▶ _Description of the task_
Report only the number of lines that contain the string "accomplish" in the records below.

===== Data

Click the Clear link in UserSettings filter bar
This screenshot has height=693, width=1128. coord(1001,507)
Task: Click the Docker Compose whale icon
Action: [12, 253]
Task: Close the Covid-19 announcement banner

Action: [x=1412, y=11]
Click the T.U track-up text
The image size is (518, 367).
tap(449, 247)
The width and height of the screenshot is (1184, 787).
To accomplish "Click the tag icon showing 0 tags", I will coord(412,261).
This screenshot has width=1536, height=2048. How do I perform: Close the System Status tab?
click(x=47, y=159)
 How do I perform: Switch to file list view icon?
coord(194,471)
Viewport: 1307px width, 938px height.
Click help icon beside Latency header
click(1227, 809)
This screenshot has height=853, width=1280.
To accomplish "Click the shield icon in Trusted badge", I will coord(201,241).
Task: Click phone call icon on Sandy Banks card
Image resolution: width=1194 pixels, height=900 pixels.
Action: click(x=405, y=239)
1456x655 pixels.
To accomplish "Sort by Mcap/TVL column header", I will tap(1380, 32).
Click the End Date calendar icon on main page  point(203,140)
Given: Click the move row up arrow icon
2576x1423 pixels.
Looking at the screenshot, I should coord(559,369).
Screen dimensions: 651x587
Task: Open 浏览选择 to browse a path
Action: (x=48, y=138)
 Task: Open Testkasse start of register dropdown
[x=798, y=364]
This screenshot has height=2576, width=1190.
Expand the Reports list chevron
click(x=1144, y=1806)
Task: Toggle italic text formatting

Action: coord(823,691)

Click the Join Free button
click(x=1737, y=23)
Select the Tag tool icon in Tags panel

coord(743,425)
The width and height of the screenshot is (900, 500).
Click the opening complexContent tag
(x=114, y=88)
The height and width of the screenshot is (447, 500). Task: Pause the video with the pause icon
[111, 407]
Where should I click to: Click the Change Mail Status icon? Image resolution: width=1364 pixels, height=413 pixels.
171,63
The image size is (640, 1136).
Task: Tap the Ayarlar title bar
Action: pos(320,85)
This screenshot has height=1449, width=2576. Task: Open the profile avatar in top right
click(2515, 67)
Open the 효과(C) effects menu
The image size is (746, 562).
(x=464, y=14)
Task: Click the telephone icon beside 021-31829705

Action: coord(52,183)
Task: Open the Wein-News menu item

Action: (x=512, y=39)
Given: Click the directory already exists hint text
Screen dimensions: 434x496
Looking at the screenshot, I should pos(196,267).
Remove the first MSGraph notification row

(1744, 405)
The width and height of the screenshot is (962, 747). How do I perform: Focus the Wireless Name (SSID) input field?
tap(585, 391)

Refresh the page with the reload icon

==========

▶ _Written solution_
3